A point object is moving at a constant speed of \(1 \mathrm{~ms}^{-1}\) along the principal axis of a convex lens of focal length \(10 \mathrm{~cm}\). The speed of the image is also \(1 \mathrm{~ms}^{-1}\), when the object is at \(\mathrm{cm}\) from the optical centre of the lens.

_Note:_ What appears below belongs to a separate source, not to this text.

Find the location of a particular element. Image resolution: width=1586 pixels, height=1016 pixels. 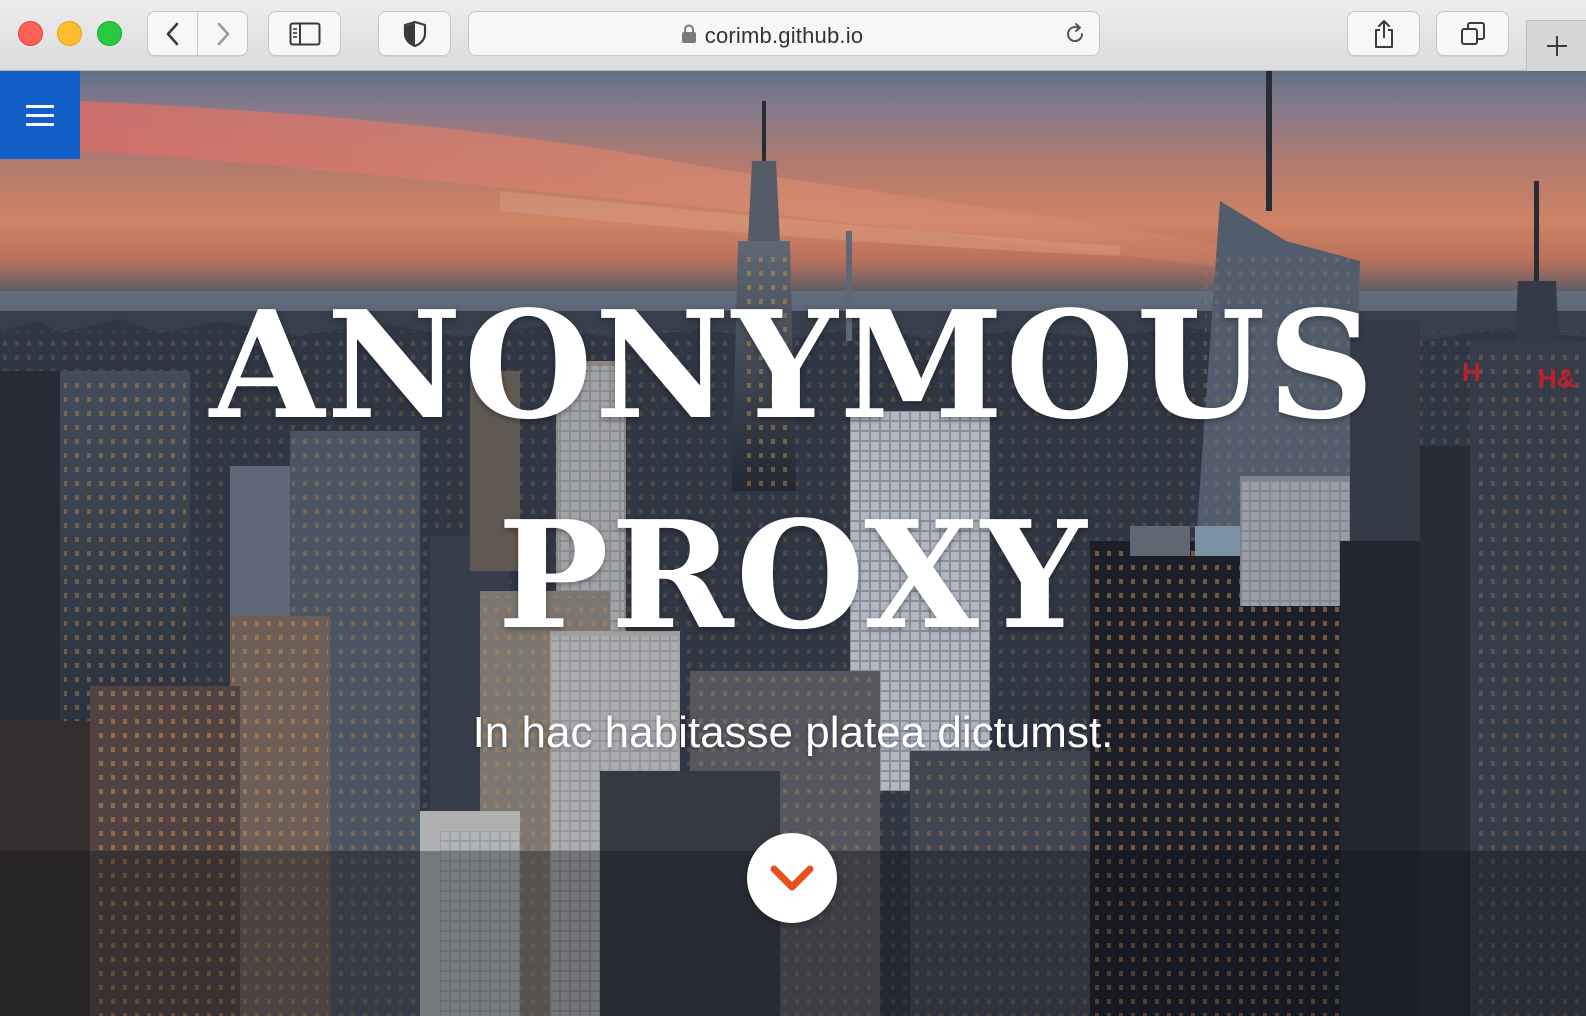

Given, \(f=10 \mathrm{~cm}\)
\(\frac{d u}{d t}=1 \mathrm{~ms}^{-1}, \frac{d v}{d t}=1 \mathrm{~ms}^{-1}\)
From lens formula
\(\begin{gathered}\frac{1}{f}=\frac{1}{u}+\frac{1}{v} \\ \frac{1}{v}=\frac{1}{f}-\frac{1}{u}=\frac{u-f}{f u} \Rightarrow v=\frac{f u}{u-f}\end{gathered}\)
Differentiating Eq. (i) w.r.t. \(t\),
\(\begin{aligned} \frac{d\left(\frac{1}{f}\right)}{d t} & =\frac{d\left(\frac{1}{u}\right)}{d t}+\frac{d\left(\frac{1}{v}\right)}{d t} \\ 0 & =-\frac{1}{u^2} \frac{d u}{d t}-\frac{1}{v^2} \frac{d v}{d t} \Rightarrow \frac{1}{u^2} \frac{d u}{d t}=-\frac{1}{v^2} \frac{d v}{d t} \\ \Rightarrow-\frac{v^2}{u^2} & =\frac{d v}{d t} \times \frac{d t}{d u}\end{aligned}\)
Putting Eq. (ii) values in the above equation,
\(-\frac{(f u)^2}{(u-f)^2} \frac{1}{u^2}=\frac{d v}{d t} \times \frac{d t}{d u} \Rightarrow(u-f)^2=f^2 \times \frac{d u}{d t} \times \frac{d t}{d v}\)
Substituting given values in above equation,
\((u-10)^2=(10)^2 \times 1 \times \frac{1}{1}=10^2\)
or \(u-10=10 \Rightarrow u=20 \mathrm{~cm}\)